Friday, 25 October 2013

Boris Johnson to install rental e-bikes in Haringey

The Evening Standard asked me for a comment piece on the news that next year a rental e-bike scheme will be installed in Haringey. They didn't publish it in the end (perhaps because of the venom in the last paragraph), so I've posted it up here:

I was excited to read in yesterday’s evening standard about Boris Johnson’s plans to install rental e-bikes in Haringey. This will obviously be a great asset to anyone that lives, works or studies in Haringey. However, I believe they will also help bring e-bikes into mainstream British culture and provide an important spark in creating a thriving e-bike industry in Britain.
It is remarkable how popular e-bikes are on the Continent; not only with customers, but also with politicians like Angel Merkel who see the clear economic benefits of boosting cycling rates.
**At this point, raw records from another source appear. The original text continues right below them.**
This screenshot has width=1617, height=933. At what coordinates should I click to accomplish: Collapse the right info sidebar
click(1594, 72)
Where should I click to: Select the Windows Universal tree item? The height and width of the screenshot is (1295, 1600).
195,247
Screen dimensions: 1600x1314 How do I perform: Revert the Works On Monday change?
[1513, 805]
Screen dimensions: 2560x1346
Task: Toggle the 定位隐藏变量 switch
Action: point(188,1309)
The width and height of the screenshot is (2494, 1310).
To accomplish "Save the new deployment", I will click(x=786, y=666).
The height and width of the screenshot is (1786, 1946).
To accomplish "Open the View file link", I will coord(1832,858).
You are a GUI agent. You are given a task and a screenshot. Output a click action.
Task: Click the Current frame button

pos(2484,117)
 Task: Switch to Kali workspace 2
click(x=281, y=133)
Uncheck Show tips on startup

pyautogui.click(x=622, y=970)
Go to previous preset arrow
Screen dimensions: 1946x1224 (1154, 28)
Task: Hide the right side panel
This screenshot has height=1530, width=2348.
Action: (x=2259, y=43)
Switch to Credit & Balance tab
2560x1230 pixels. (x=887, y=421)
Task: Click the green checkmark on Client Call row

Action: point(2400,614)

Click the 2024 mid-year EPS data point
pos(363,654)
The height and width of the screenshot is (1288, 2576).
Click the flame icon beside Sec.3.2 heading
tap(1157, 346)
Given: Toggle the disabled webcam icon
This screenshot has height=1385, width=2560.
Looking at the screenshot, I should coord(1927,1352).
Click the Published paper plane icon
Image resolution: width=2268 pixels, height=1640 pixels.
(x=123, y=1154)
Over in Blighty, David Cameron has cynically dropped cycling from his agenda ever since he left opposition so it is good to see Boris Johnson raising the public profile of e-bikes as an easy, cheap, clean, and green way to get from A to B without even having to get sweaty. 
I understand concerns that the large cost of this e-bike rental scheme will be coming out of the Mayor’s £913m fund for cycling infrastructure improvements. It is clear that the single most important thing London needs to boost cycling rates and make it safer is not rental e-bikes, but dedicated, segregated space for cycling which doesn’t involve those on bikes sharing motor traffic lanes with taxis, buses or HGVs. However, creating this dedicated space for cycling is fast becoming a political, rather than financial, issue. 
Take the proposed Cycle Superhighway 9 which TfL would like to build, and segregate, along Kensington High Street. Boris Johnson has the money to do this but is currently being blocked by his intransigent and ignorant fellow Conservatives on the Kensington and Chelsea Council who oppose the creation of any space for cycling in their borough. Councillors like Nicholas Paget-Brown would rather see more Londoners die on streets like Ken High St – or Notting Hill Gate where Eilidh Cairns was killed by a lorry driver in 2009 – than segregate this wide London road. Until local councils like Kensington and Chelsea start placing the lives of their residents above their councillors’ endless desire for private, on-street car parking, Boris Johnson is better off spending his money on e-bikes.